EIDA
8-11-’32.
Geliefden –
Er is een postwissel naar jullie onderweg, een beetje een grote som, maar dat is voor de toekomst, voor de rekeningen, die je nog voor ons te betalen zult krijgen. Om te beginnen verzoeken we Moeder voor ons aan Martinus Nijhoff ƒ 32.- te willen gireren: op zijn no. 4165. Verder kreeg Moeder van ons ƒ 14.56 minus Baadje voor Dien ƒ 1.40, en vruchten Tek Bheng ƒ 1.- = ƒ12.16. Ondertussen is er weer wat bijgekomen en dat mag Moeder weer fijn administreren, makkelijk zo’n kantoortje voor ons in Holland! Hok heeft grootse plannen voor een heel natuurwetenschappelijk handboek dat wel een paar honderd gulden zal kosten, maar wij vinden dat we ’t nú kunnen doen, nu wel zomaar ƒ 500.- elke maand cadeau krijgen. Jullie of althans Emma’s voorstelling als zou onze petroleumbron uitgeput zijn, is ganselijk verkeerd, al heeft Hok er haast geen werk meer voor, betalen ze ons wel.

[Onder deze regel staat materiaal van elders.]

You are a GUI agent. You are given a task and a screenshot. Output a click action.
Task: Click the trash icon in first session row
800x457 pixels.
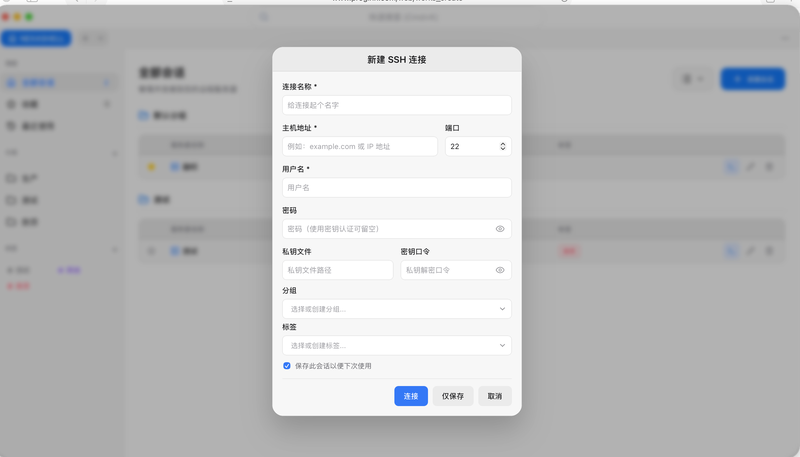(769, 167)
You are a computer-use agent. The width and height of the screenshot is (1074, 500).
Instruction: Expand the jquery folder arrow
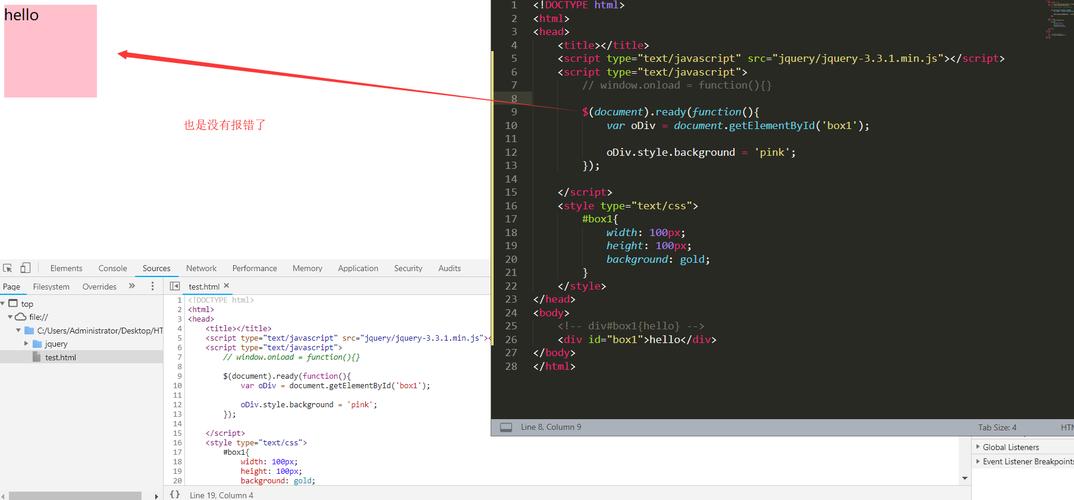coord(27,344)
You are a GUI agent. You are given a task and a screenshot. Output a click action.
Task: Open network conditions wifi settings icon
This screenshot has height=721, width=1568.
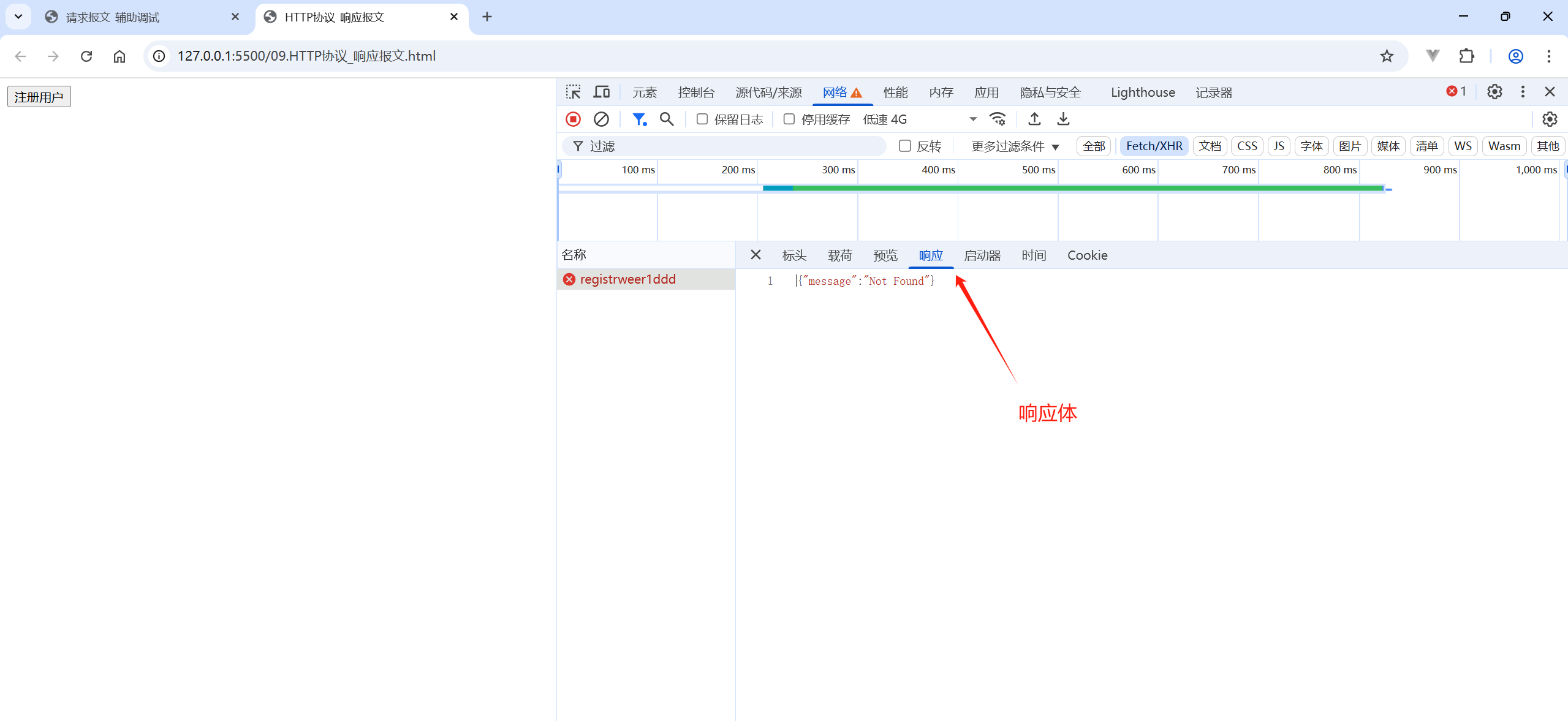click(998, 119)
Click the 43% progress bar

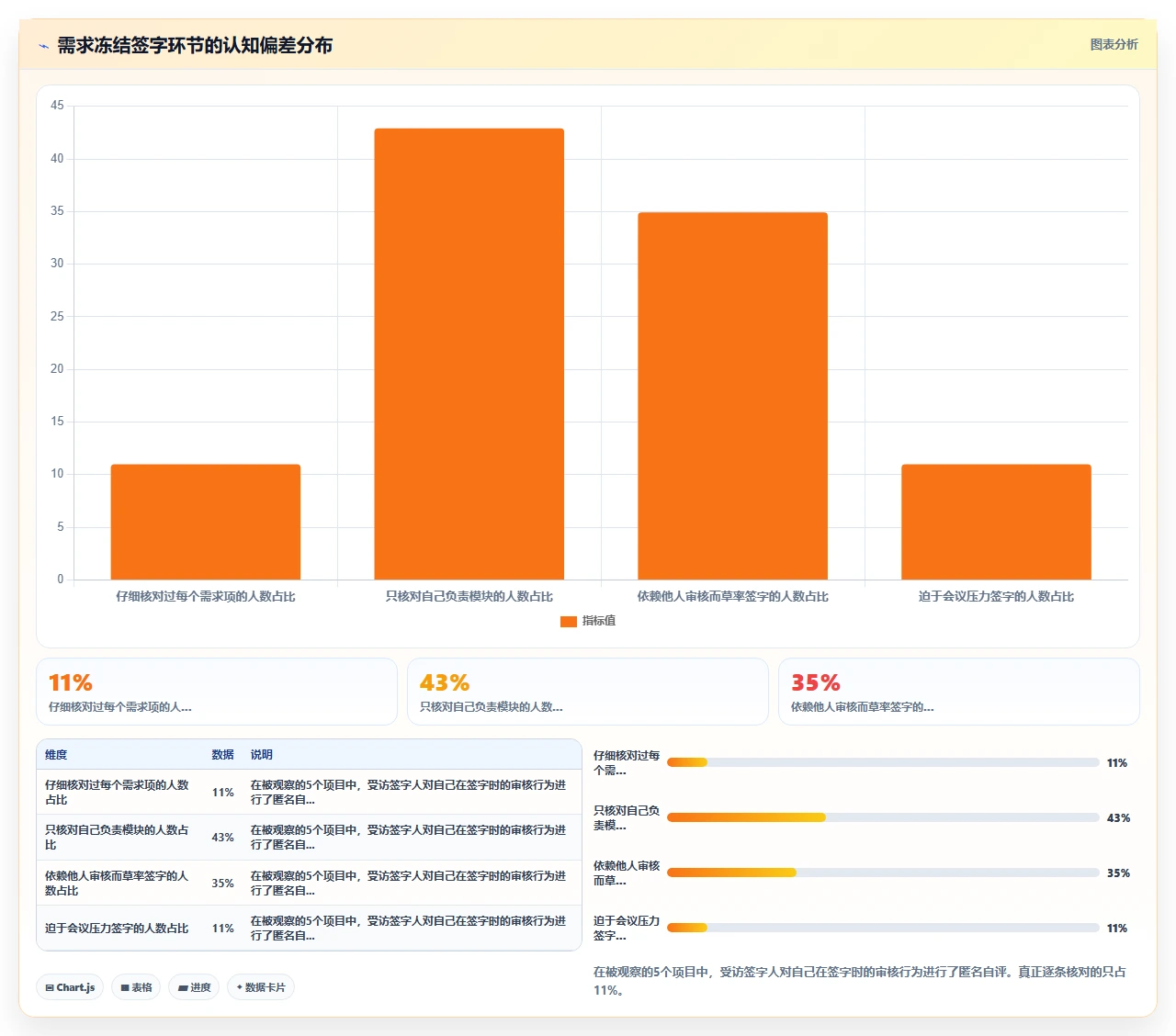[x=883, y=817]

Maar om nu eens over wat anders te praten: Houw is verloofd!!! Val nu maar flauw! Hij heeft er ons nooit iets van verteld en opeens krijgen we zondag een brief dat hij zich op 13 nov. gaat verloven en of Hok wil komen, hij weet dat ik niet meer reis! Hok gaat dus zaterdagmiddag naar Batavia, waar zij in Meester Cornelis[1] woont, en zal dan eindelijk zijn familieleden, zijn Moeder e.d. weer eens aanschouwen. Houw schrijft ons dat ze Bong Fa Ni heet, waaruit ik direct Fanny maakte, hetgeen inderdaad zo blijkt te zijn. Haar naam is het enige wat Houw over haar [2] schrijft, maar toevallig sprak Hok gister de Chinese wethouder, die haar familie blijkt te kennen. Die vertelde dat haar grootvader een Hollandse Mijningenieur was op Banka[2], dat zij Westers is opgevoed, dus Hollands spreekt en heel aardig is! Wát kunnen we méér verlangen! – Maar Hok moet nu maar poolshoogte gaan nemen en alles goed vertellen. Eerst moest ik van Hok voor die nacht een logé vragen, maar daar het logeerbed dan weer moet opgezet worden en de babykamer net gekalkt is en ik veel liever alleen ben, mag het dan, op voorwaarde dat ik die avond niet wandel! Het is voor Tommy toch eigenlijk een grote belediging dat er aan haar zo weinig vertrouwen gehecht wordt. Suus Hortsink vroeg me net de zondag bij hàar door te brengen, ik kan dan o.a. de prestaties van haar kokki bewonderen, die misschien, als zij naar Davos gaat, de onze wordt. We zitten hier nl. erg met ons nieuwe exemplaar, dat al enige dagen absoluut geurloos kookte en mijn geliefde echtgenoot ergerde. Als ik haar nu iets beter kan krijgen, kunnen we ’t misschien tot januari uithouden! Ik zou het ontzettend vinden weer aan een nieuwe te beginnen, deze laatste maand, dat ik me toch al zo gauw erger en moeilijk kan staan.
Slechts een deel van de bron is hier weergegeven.